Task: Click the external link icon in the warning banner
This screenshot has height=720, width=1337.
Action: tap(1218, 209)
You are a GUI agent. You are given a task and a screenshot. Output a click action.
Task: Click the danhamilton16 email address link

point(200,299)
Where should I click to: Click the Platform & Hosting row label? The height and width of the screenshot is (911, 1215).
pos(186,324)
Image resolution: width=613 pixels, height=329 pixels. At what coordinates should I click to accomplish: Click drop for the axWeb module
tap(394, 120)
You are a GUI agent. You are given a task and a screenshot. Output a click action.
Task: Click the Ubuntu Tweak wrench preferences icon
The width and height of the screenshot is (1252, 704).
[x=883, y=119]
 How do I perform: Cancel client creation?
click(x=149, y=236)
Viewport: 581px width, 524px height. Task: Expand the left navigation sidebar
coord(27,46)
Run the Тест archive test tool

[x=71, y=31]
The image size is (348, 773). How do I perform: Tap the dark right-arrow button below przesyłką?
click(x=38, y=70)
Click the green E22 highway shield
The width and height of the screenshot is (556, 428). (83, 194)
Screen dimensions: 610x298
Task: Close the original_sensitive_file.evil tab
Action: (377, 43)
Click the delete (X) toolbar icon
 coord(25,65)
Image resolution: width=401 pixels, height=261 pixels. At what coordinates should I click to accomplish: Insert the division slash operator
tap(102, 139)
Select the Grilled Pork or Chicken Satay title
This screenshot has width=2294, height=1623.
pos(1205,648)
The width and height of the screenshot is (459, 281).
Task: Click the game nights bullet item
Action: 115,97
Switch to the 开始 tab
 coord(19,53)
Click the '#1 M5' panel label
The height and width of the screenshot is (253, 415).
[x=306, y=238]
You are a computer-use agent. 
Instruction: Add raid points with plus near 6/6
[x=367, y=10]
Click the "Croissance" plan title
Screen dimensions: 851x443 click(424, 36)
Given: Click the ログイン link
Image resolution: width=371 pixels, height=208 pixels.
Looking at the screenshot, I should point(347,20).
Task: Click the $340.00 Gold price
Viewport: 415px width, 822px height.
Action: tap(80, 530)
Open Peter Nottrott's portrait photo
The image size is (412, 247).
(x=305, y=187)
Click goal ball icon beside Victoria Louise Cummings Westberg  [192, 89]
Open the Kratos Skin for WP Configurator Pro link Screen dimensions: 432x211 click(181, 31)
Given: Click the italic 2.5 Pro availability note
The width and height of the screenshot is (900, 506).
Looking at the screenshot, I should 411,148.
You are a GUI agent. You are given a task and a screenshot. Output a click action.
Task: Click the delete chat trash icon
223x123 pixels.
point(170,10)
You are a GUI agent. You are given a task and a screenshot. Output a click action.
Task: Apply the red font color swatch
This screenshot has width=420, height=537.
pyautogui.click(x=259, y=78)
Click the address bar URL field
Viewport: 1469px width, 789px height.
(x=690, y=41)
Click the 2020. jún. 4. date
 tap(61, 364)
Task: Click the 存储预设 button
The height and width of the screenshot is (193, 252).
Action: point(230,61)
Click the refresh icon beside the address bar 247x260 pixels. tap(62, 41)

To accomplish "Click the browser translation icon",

• • • • •

**About this task:**
Give back all the records above exactly as they were written.

**Written reply:**
Task: Click the external link icon in the warning banner
This screenshot has height=720, width=1337.
Action: tap(1218, 209)
You are a GUI agent. You are given a task and a screenshot. Output a click action.
Task: Click the danhamilton16 email address link

point(200,299)
Where should I click to: Click the Platform & Hosting row label? The height and width of the screenshot is (911, 1215).
pos(186,324)
Image resolution: width=613 pixels, height=329 pixels. At what coordinates should I click to accomplish: Click drop for the axWeb module
tap(394, 120)
You are a GUI agent. You are given a task and a screenshot. Output a click action.
Task: Click the Ubuntu Tweak wrench preferences icon
The width and height of the screenshot is (1252, 704).
[x=883, y=119]
 How do I perform: Cancel client creation?
click(x=149, y=236)
Viewport: 581px width, 524px height. Task: Expand the left navigation sidebar
coord(27,46)
Run the Тест archive test tool

[x=71, y=31]
The image size is (348, 773). How do I perform: Tap the dark right-arrow button below przesyłką?
click(x=38, y=70)
Click the green E22 highway shield
The width and height of the screenshot is (556, 428). (83, 194)
Screen dimensions: 610x298
Task: Close the original_sensitive_file.evil tab
Action: (377, 43)
Click the delete (X) toolbar icon
 coord(25,65)
Image resolution: width=401 pixels, height=261 pixels. At what coordinates should I click to accomplish: Insert the division slash operator
tap(102, 139)
Select the Grilled Pork or Chicken Satay title
This screenshot has width=2294, height=1623.
pos(1205,648)
The width and height of the screenshot is (459, 281).
Task: Click the game nights bullet item
Action: 115,97
Switch to the 开始 tab
 coord(19,53)
Click the '#1 M5' panel label
The height and width of the screenshot is (253, 415).
[x=306, y=238]
You are a computer-use agent. 
Instruction: Add raid points with plus near 6/6
[x=367, y=10]
Click the "Croissance" plan title
Screen dimensions: 851x443 click(424, 36)
Given: Click the ログイン link
Image resolution: width=371 pixels, height=208 pixels.
Looking at the screenshot, I should point(347,20).
Task: Click the $340.00 Gold price
Viewport: 415px width, 822px height.
Action: tap(80, 530)
Open Peter Nottrott's portrait photo
The image size is (412, 247).
(x=305, y=187)
Click goal ball icon beside Victoria Louise Cummings Westberg  [192, 89]
Open the Kratos Skin for WP Configurator Pro link Screen dimensions: 432x211 click(181, 31)
Given: Click the italic 2.5 Pro availability note
The width and height of the screenshot is (900, 506).
Looking at the screenshot, I should 411,148.
You are a GUI agent. You are given a task and a screenshot. Output a click action.
Task: Click the delete chat trash icon
223x123 pixels.
point(170,10)
You are a GUI agent. You are given a task and a screenshot. Output a click action.
Task: Apply the red font color swatch
This screenshot has width=420, height=537.
pyautogui.click(x=259, y=78)
Click the address bar URL field
Viewport: 1469px width, 789px height.
(x=690, y=41)
Click the 2020. jún. 4. date
 tap(61, 364)
Task: Click the 存储预设 button
The height and width of the screenshot is (193, 252).
Action: point(230,61)
Click the refresh icon beside the address bar 247x260 pixels. tap(62, 41)

To accomplish "Click the browser translation icon",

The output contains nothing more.